🤖 AI Summary
This work addresses the performance degradation of conventional federated learning in multi-agent systems caused by heterogeneous, non-independent and identically distributed (non-IID) multimodal sensor data, as well as the high communication overhead and large parameter count of classical fusion modules. To overcome these challenges, the authors propose QFedAgent, a personalized federated learning framework that uniquely integrates quantum and classical computation by introducing variational quantum circuits into the multimodal fusion stage. Leveraging quantum state encoding and entanglement mechanisms, QFedAgent efficiently models accelerometer and gyroscope data.
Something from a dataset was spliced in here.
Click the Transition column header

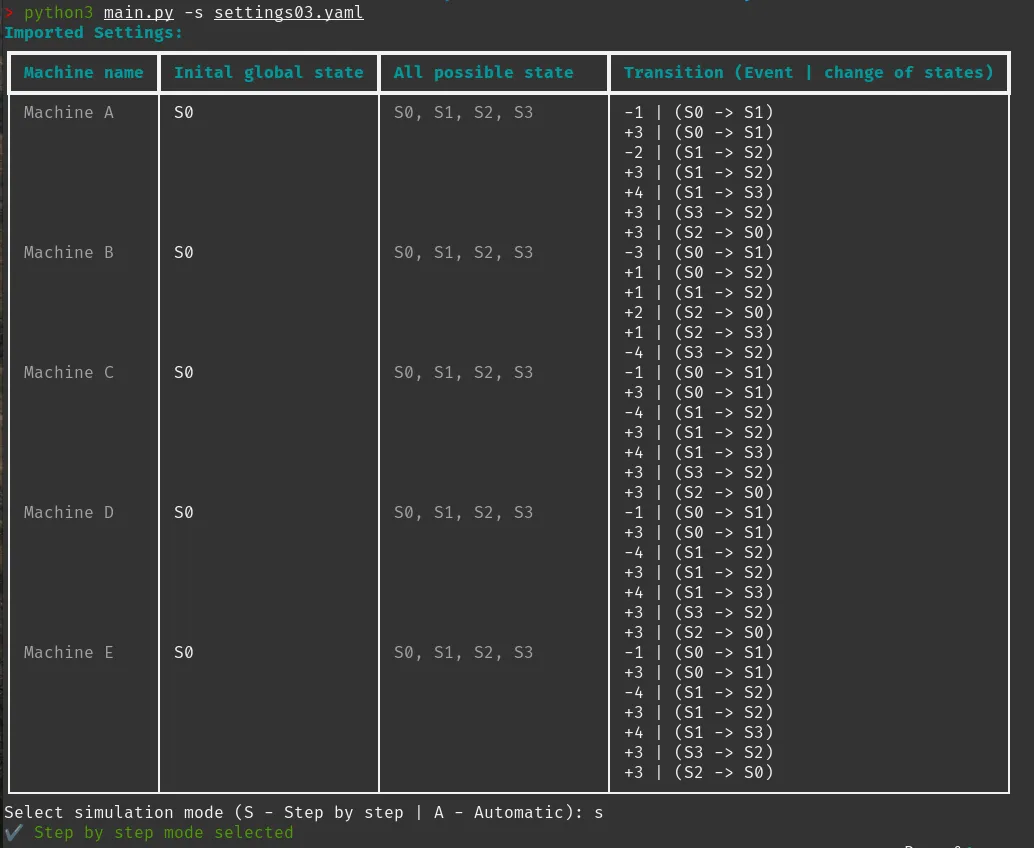[x=808, y=73]
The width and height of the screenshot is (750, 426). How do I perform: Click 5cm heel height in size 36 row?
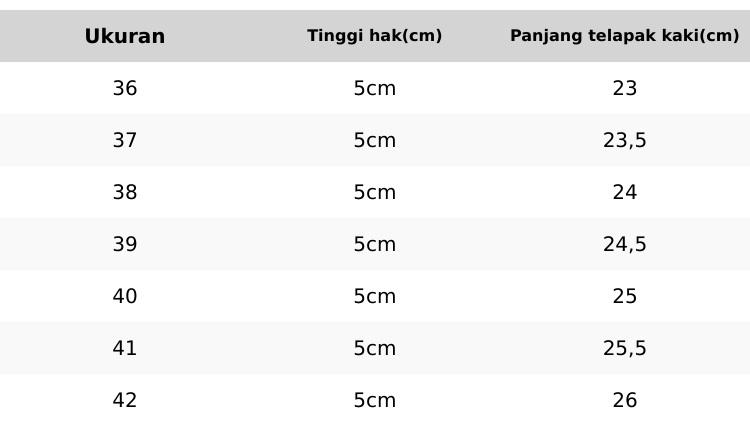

Evaluated on the OPPORTUNITY dataset under user-level non-IID partitioning, the method achieves an average test accuracy of 97.7% while enabling approximately 10× model compression, substantially reducing both communication and computational costs.
📝 Abstract
Federated learning (FL) enables collaborative model training across distributed devices without sharing raw data, making it suitable for privacy-sensitive robotic sensing applications. However, multi-agent systems generate heterogeneous and non-independent and identically distributed (non-IID) multimodal sensor streams that degrade conventional FL algorithms, while classical fusion modules introduce substantial parameter overhead and communication cost. This paper proposes QFedAgent, a hybrid quantum-classical personalized FL framework for multi-agent activity recognition. The approach integrates a variational quantum circuit fusion module that models accelerometer--gyroscope interactions through quantum state encoding and entanglement, requiring only 72 quantum rotation parameters versus 33K in classical multi-layer perceptron-based fusion, achieving approximately 10x total parameter reduction. Experiments on the OPPORTUNITY dataset under subject-based non-IID partitions demonstrate 97.7% mean test accuracy, confirming that parameter-efficient quantum fusion remains competitive with conventional federated baselines.